There were also reports of a court order stopping the CAN elections. THISDAY investigation revealed that in a suit filed on June 9 by Gado and Pastor Kadima against CAN, Oritsejafor and Dziggau with file number: FCT/HC/CV/18622 and motion number: M/72852016, the duo sort an interim injunction to stop the elections. The court in hearing the motion ex parte for an order of injunction refused to grant the order but rather demanded the appearance of all the parties involved. Abreast with the fact that there was no court injunction, the Electoral College and NEC decided to hold the elections a day earlier than the scheduled date of June 15.

There were also reports that security operatives were trailing Oritsejafor and other senior CAN officials to arrest them over some allegations. But with the change of date for the polls, and taking cognisance of the fact that the court order stopping the elections was only a mere rumour, CAN NEC decided to go on with the elections, which later produced Ayokunle as the winner.

Troubled Exit
At the centre of the intrigues among CAN’s blocks is the outgoing president, Pastor Oritsejafor, who many tend to dislike due his tough stance on the protection and defence of Christians across the country.
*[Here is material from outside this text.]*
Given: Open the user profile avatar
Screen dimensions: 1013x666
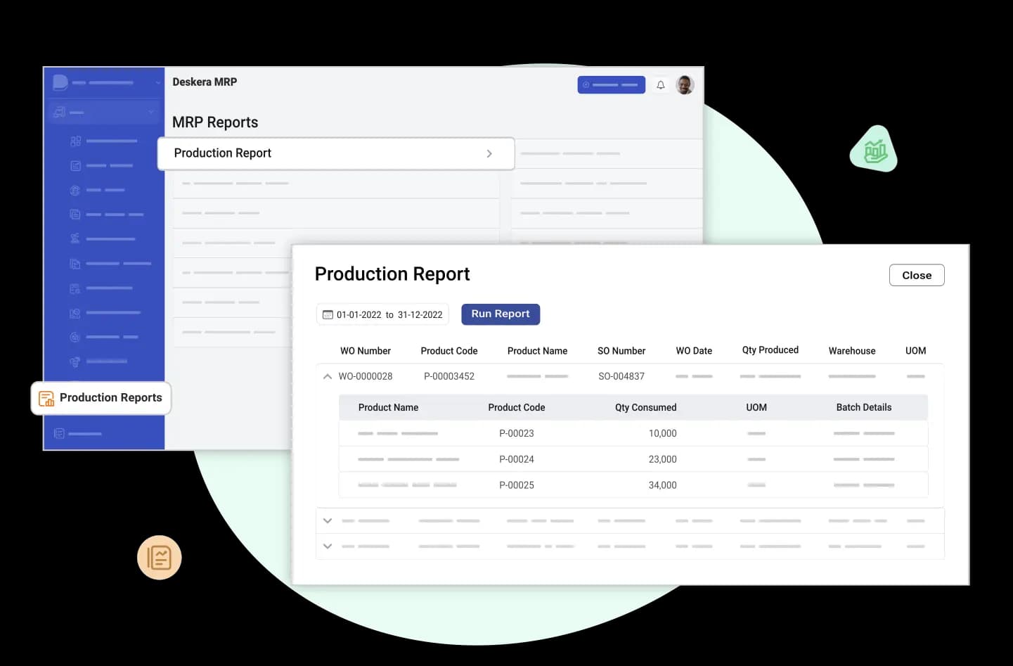Looking at the screenshot, I should [685, 85].
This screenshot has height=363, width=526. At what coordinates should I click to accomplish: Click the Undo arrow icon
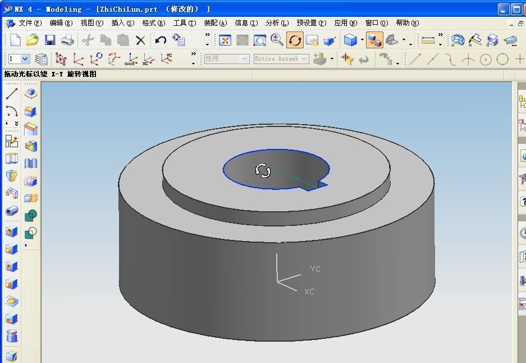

Since his emergence in 2010, Oritsejaor has attracted more controversy than any other former CAN president. During his tenure, observers believed that Oritsejafor was not accessible. His closeness to former President Goodluck Jonathan also did not help matters.

However, the preacher thoroughly gave account of his stewardship as a defender of Christians in the country. He will be remembered for standing tall and speaking truth to authority, especially, with regard TO the persecution and killing of northern Christians in the Boko Haram insurgency. For a day, he was not afraid of confronting the powers that be, including the current administration on the alienation of Christians. But his alleged involvement in the 2015 general elections might have dented his achievements. As he bows out in the coming weeks, Oritsejafor will be exiting in a not very friendly atmosphere.

Enter Ayokunle
As Ayokunle steps in, CAN is in dire need of transformation. Ayokunle will be stepping in at a time Christians in the country from North and South are facing stiff persecution from all corners. From Boko Haram, to Governor Nasir El-Rufai’s religious bill, herdsmen maiming and killing of locals in the North and South, to the Osun State hijab saga and aggrieved CAN members, the new president certainly has his hands full.

To succeed, Ayokunle would have to learn from his predecessors’ weak points and chart a new course for the better. He would have to avoid the alleged complacency in the face of intimidation and brutalisation of Christians that ended John Cardinal Onaiyekan’s tenure. And also pick some pieces of advice on how not to meddle too much in politics, a style that earned Oritsejafor more condemnation than applause.

Ayokunle would also need to look at the porous intervention and charity programmes of CAN. For instance, many Christians who have been destitute and refugees have not been properly attended to by CAN or the Church. They have been left at the mercy of a disoriented government intervention project. Many believe this is the time to set up a fund for such purposes.
The day is still young for Ayokunle. But much lies on his style and approach.